10.2 Areas for Future Investigation
Hierarchical swarms. Some tasks have natural two-level parallelism: fan out across files, and within each file fan out across functions. The current architecture handles this through sequential swarm steps, but a hierarchical model could express it more naturally while maintaining containment guarantees.
Adaptive concurrency. The current model uses a fixed concurrency parameter. An adaptive model could monitor worker performance and adjust concurrency dynamically — scaling up when workers complete quickly, scaling down when API rate limits are hit.
Cross-swarm learning. Currently, each swarm’s execution is independent. A learning mechanism that analyzes patterns across swarms — which tasks benefit from parallelism, what concurrency levels produce the best cost/latency trade-offs, which convergence strategies produce the highest-quality results — could inform future process definitions.

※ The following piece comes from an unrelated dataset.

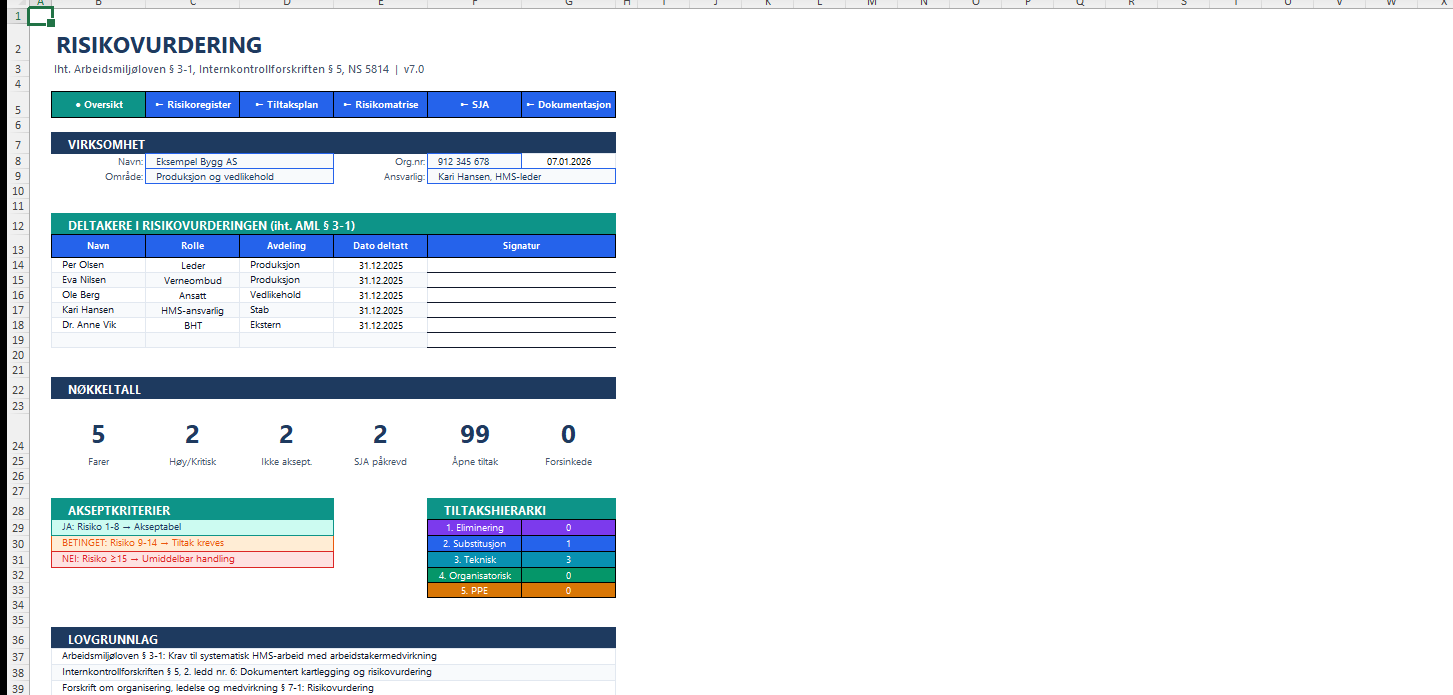
Task: Click the company name field 'Eksempel Bygg AS'
Action: (239, 161)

Heterogeneous workers. The current model requires all workers to execute the same task blueprint. A heterogeneous model could assign different blueprints to different workers based on input characteristics, enabling specialization within a swarm.
11. Conclusion
Swarm Architecture extends the Compiled Context Runtime with a model for bounded parallel agent execution. It solves one problem precisely: naturally parallel work should execute in parallel. It does not attempt to solve general multi-agent coordination, emergent agent collaboration, or distributed consensus.
The architecture’s value lies in its constraints as much as its capabilities. Containment rules prevent the unbounded execution expansion that plagues multi-agent systems. Convergence protocols make parallel result merging explicit and auditable. Correlation IDs preserve the traceability that makes the CCR trustworthy. And — perhaps most significantly — the same containment rules that make swarms safe also make them distributable. A worker that cannot reach outside its boundary can execute anywhere without risk.
This is the paper’s central architectural insight. Constraints designed for safety produce a property — location independence — that transforms the scope of what agent systems can do. A local developer parallelizing a code review and a multinational organization distributing compliance analysis across twelve jurisdictions use the same architecture, the same containment model, the same convergence protocols. The difference is topology, not mechanism.
The compiled context boundary reinforces this at the security layer. Workers receive precisely what they need and nothing more — not because of access control lists or network segmentation, but because the CCR’s compilation pipeline produces minimal, scoped payloads by construction. Security is not a feature added to distribution. It is a property inherited from the context model.
One process definition. One execution model. Workers that can run anywhere — on your laptop, in your cloud, on your partner’s infrastructure, on a device across the planet — because the architecture guarantees they need nothing from each other and can leak nothing they were never given.
References
1. Anderson, W.C. (2026). Compiled Context Runtime: Process-Driven Agent Execution with Unbounded Local Memory. Version 1.0.
2. Anderson, W.C. (2026). Volatility-Based Decomposition in Software Architecture: A Practitioner-Oriented Articulation. Version 1.0.
3. Anderson, W.C. (2026). Harmonic Design: A Unified Software Engineering Framework. Version 1.0.